This transition program will likely be the best place for him, unless we can find a different boarding school. This transition program, though, will be the easiest transition socially and academically. Plus there is epic skiing in the region. He will close to large mountains.

All of that is my brain talking. 

My heart is saying "I want him home."

I want to be there when he applies to college. I want to go to his soccer games and orchestra concerts. I want to take pictures for prom and help him get ready for graduation. I want to have him home for dinner. I want to hear about the books he is reading for English, and hear his thoughts on history and politics. I wonder if he'll start a rocket club or participate in a First Robotics program.

Claire-Adele's senior year was full of drama. Lots and lots of drama, which is fine. It supposed to be that way. Kids soil the nest before they launch.

I want that for the Boy. I want him to come back and live at home before he launches. He might not come back and live at home, which means I am done being a mom and I am not ready for that.

"You will be a parent until you die, Lauren," said my hairdresser today. 

He has a point, but I still want the Boy home.

But then my heart comes back again: I want him better, healthy and healed more than I want him home. I don't want him to come home not fully healed, and slide back into his old and easy habits. I don't want him to come home until he is fully baked. My heart knows this, too. My friend Ellen's daughter was away for the last three years of high school and now she is thriving. She is confident and cheerful and is working her butt off at college. Most importantly, she appears to be profoundly grateful for where she is at. That is really what I want for the Boy.

"You will be fine with this when you attend his wedding," said my hairdresser.

"In twenty years, you will be glad you did this," said my friend Leslie.

I hope so. In the meantime, my heart is breaking, but I'd rather have short-term heartbreak than long-term.

Wednesday, January 15, 2020

Micro versus Macro Stress

Today was a hectic and busy day. For those of you who don't know, I am an information analyst, which means I help analyze and structure data for a database. Yesterday and today, I was in brainstorming meetings all day. It might sound like fun, but my usual work week is about 50% meetings and 50% analysis time, give or take 20%. A few days in a row that are all meetings is a major change. I felt stressed because I was getting behind on my regular work. Instead of doing analysis, I was planning projects that would require analysis. Plus, these meetings are technical meetings where three developers are bouncing ideas off of each other, and I need to be in the room listening to programmers to talk about things I don't understand in case there is something out there where they might impact data and I would have to speak up. And I have to pay super close attention so I don't miss something important and then they mess up the data. One or two hours a day of this is fine. Eight to nine is exhausting. Plus, everyone on the team is using their maximum brain power, not just me. Everyone is in the same boat.

Yay!

Seriously. Me kvetching about my job is awesome.

Why?

This is the first time I've felt stressed about my job in months, and that is a good thing. Of course, my own private Pax Romana on the job was nice, but it reflects something else: I was too stressed about my personal life to feel stressed about work. Before, I was coasting along. Other people would be stressed about upcoming project plans or other stuff and I'd think "What are you whining about? This is easy compared to what I am dealing with at home." And it was easy compared to home. (Caveat: I don't recommend blowing up your personal life to make your job seem relatively easy. That is not the point.)

This week's work issue is micro stress, not macro stress. The Boy in boarding school for anxiety and depression is macro stress. My marriage imploding is macro stress. Not that work blip isn't important, but this stretch of a week with all meetings isn't permanent. This will last for a few days and then it will settle down, in one way or another.

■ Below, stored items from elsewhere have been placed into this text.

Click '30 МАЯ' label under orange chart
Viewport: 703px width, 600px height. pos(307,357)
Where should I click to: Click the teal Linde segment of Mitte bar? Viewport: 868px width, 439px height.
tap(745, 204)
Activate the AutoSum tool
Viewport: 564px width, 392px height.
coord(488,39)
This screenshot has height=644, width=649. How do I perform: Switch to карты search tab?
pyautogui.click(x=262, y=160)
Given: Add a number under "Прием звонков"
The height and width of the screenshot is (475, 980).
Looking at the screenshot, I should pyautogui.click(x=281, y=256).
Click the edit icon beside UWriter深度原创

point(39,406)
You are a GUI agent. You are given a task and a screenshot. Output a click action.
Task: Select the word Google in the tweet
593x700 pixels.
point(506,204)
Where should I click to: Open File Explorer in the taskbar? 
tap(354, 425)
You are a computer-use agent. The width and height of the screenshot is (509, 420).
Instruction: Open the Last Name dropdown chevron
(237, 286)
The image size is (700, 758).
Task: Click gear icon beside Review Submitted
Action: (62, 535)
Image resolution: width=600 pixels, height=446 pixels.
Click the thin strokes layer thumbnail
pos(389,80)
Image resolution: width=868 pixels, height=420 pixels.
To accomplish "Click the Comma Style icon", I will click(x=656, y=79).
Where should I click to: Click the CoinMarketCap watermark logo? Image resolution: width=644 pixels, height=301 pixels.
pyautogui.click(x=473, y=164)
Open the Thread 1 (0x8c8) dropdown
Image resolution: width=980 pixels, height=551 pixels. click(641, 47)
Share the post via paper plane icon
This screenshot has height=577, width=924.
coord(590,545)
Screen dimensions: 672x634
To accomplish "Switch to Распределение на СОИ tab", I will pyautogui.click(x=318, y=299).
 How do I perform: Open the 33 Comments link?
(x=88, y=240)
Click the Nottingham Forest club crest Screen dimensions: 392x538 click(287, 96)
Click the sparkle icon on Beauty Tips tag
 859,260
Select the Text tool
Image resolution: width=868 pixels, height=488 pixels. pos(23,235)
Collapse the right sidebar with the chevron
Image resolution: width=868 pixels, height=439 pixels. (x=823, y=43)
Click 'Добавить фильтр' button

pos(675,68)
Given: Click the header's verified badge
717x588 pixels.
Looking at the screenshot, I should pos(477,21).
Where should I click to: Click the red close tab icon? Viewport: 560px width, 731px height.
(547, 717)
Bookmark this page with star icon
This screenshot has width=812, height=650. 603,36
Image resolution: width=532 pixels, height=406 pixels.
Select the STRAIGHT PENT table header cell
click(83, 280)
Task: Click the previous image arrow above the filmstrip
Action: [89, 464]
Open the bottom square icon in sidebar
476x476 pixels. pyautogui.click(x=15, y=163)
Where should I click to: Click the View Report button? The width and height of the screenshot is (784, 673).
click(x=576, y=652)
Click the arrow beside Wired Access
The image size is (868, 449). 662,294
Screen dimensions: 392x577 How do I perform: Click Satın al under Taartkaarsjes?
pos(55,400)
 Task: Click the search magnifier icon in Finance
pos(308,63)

The fact that I am settling down into micro stress is good. I means I am healing from my macro stress. The distracting injury is calming down, and I can feel other parts of my body.

Or maybe micro stress is like hair on your toes. Hairy toes aren't pretty, but read somewhere that it means you are healthy.



Monday, January 13, 2020

Good Things, Part 2

My daughter Claire-Adele used to be an avid reader of my blog (mainly to see if I was writing about her) but she stopped reading it because she said it was too "angsty." This is coming from a teenager. My dictionary's definition of angst has adolescent angst as an example. If teenager thinks my blog is angsty, it must be off the charts. But then, Claire-Adele isn't on the Facebook group of parents whose kids are in treatment for anxiety and depression where every single person's kid is either currently in crisis or has just gotten out of the woods of a crisis. You know how social media gets a bad rap for people showing all of the superficial, happy crap in their lives? This group is the opposite as it is full of raw, honest emotions, from the agonizing pain of child who is lost to the joyous relief of seeing that lost kid find their way back to civilization.

So my blog has been a little angsty, I agree, but the angsty-ness reflects the state of my life in general.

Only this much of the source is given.